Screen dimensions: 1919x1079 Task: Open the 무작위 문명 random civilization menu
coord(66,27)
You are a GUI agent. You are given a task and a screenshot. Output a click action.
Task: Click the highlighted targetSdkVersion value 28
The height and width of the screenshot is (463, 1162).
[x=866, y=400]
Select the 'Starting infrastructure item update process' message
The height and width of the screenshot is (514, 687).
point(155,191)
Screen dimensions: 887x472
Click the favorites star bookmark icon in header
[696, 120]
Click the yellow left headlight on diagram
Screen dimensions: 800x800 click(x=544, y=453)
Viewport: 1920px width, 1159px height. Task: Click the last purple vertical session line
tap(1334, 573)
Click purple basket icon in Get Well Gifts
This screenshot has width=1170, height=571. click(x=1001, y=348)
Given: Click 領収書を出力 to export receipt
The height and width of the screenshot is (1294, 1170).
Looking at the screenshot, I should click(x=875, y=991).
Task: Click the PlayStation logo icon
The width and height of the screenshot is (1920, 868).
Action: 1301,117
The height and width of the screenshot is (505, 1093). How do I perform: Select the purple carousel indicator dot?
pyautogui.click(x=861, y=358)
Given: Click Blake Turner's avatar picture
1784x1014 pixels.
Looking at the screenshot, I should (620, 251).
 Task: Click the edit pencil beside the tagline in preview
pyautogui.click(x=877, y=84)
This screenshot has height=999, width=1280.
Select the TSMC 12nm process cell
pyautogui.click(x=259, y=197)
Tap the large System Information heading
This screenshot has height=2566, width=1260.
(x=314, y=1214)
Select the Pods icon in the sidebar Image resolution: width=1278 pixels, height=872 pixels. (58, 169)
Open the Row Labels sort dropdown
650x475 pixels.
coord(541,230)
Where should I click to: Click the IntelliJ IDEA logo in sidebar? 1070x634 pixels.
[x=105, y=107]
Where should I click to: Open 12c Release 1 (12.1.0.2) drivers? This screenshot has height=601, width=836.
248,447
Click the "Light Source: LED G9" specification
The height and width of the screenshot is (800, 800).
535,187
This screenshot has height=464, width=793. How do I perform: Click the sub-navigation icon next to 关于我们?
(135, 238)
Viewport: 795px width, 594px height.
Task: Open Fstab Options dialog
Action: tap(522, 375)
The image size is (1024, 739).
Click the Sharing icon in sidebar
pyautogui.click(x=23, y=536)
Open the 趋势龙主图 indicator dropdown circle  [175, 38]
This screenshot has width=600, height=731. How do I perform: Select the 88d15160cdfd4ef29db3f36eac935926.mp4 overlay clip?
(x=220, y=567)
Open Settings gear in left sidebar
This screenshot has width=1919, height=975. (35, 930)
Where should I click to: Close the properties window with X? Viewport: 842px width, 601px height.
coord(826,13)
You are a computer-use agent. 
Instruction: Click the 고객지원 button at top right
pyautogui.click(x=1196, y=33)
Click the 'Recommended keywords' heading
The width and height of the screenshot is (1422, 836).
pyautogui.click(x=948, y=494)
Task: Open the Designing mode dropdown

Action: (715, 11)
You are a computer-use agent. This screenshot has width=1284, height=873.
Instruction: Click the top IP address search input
____
## TASK OBJECTIVE
Every record above is to be copied out again exactly as written.

## RESPONSE TO THIS EXERCISE
Screen dimensions: 1919x1079 Task: Open the 무작위 문명 random civilization menu
coord(66,27)
You are a GUI agent. You are given a task and a screenshot. Output a click action.
Task: Click the highlighted targetSdkVersion value 28
The height and width of the screenshot is (463, 1162).
[x=866, y=400]
Select the 'Starting infrastructure item update process' message
The height and width of the screenshot is (514, 687).
point(155,191)
Screen dimensions: 887x472
Click the favorites star bookmark icon in header
[696, 120]
Click the yellow left headlight on diagram
Screen dimensions: 800x800 click(x=544, y=453)
Viewport: 1920px width, 1159px height. Task: Click the last purple vertical session line
tap(1334, 573)
Click purple basket icon in Get Well Gifts
This screenshot has width=1170, height=571. click(x=1001, y=348)
Given: Click 領収書を出力 to export receipt
The height and width of the screenshot is (1294, 1170).
Looking at the screenshot, I should click(x=875, y=991).
Task: Click the PlayStation logo icon
The width and height of the screenshot is (1920, 868).
Action: 1301,117
The height and width of the screenshot is (505, 1093). How do I perform: Select the purple carousel indicator dot?
pyautogui.click(x=861, y=358)
Given: Click Blake Turner's avatar picture
1784x1014 pixels.
Looking at the screenshot, I should (620, 251).
 Task: Click the edit pencil beside the tagline in preview
pyautogui.click(x=877, y=84)
This screenshot has height=999, width=1280.
Select the TSMC 12nm process cell
pyautogui.click(x=259, y=197)
Tap the large System Information heading
This screenshot has height=2566, width=1260.
(x=314, y=1214)
Select the Pods icon in the sidebar Image resolution: width=1278 pixels, height=872 pixels. (58, 169)
Open the Row Labels sort dropdown
650x475 pixels.
coord(541,230)
Where should I click to: Click the IntelliJ IDEA logo in sidebar? 1070x634 pixels.
[x=105, y=107]
Where should I click to: Open 12c Release 1 (12.1.0.2) drivers? This screenshot has height=601, width=836.
248,447
Click the "Light Source: LED G9" specification
The height and width of the screenshot is (800, 800).
535,187
This screenshot has height=464, width=793. How do I perform: Click the sub-navigation icon next to 关于我们?
(135, 238)
Viewport: 795px width, 594px height.
Task: Open Fstab Options dialog
Action: tap(522, 375)
The image size is (1024, 739).
Click the Sharing icon in sidebar
pyautogui.click(x=23, y=536)
Open the 趋势龙主图 indicator dropdown circle  [175, 38]
This screenshot has width=600, height=731. How do I perform: Select the 88d15160cdfd4ef29db3f36eac935926.mp4 overlay clip?
(x=220, y=567)
Open Settings gear in left sidebar
This screenshot has width=1919, height=975. (35, 930)
Where should I click to: Close the properties window with X? Viewport: 842px width, 601px height.
coord(826,13)
You are a computer-use agent. 
Instruction: Click the 고객지원 button at top right
pyautogui.click(x=1196, y=33)
Click the 'Recommended keywords' heading
The width and height of the screenshot is (1422, 836).
pyautogui.click(x=948, y=494)
Task: Open the Designing mode dropdown

Action: (715, 11)
You are a computer-use agent. This screenshot has width=1284, height=873.
Instruction: Click the top IP address search input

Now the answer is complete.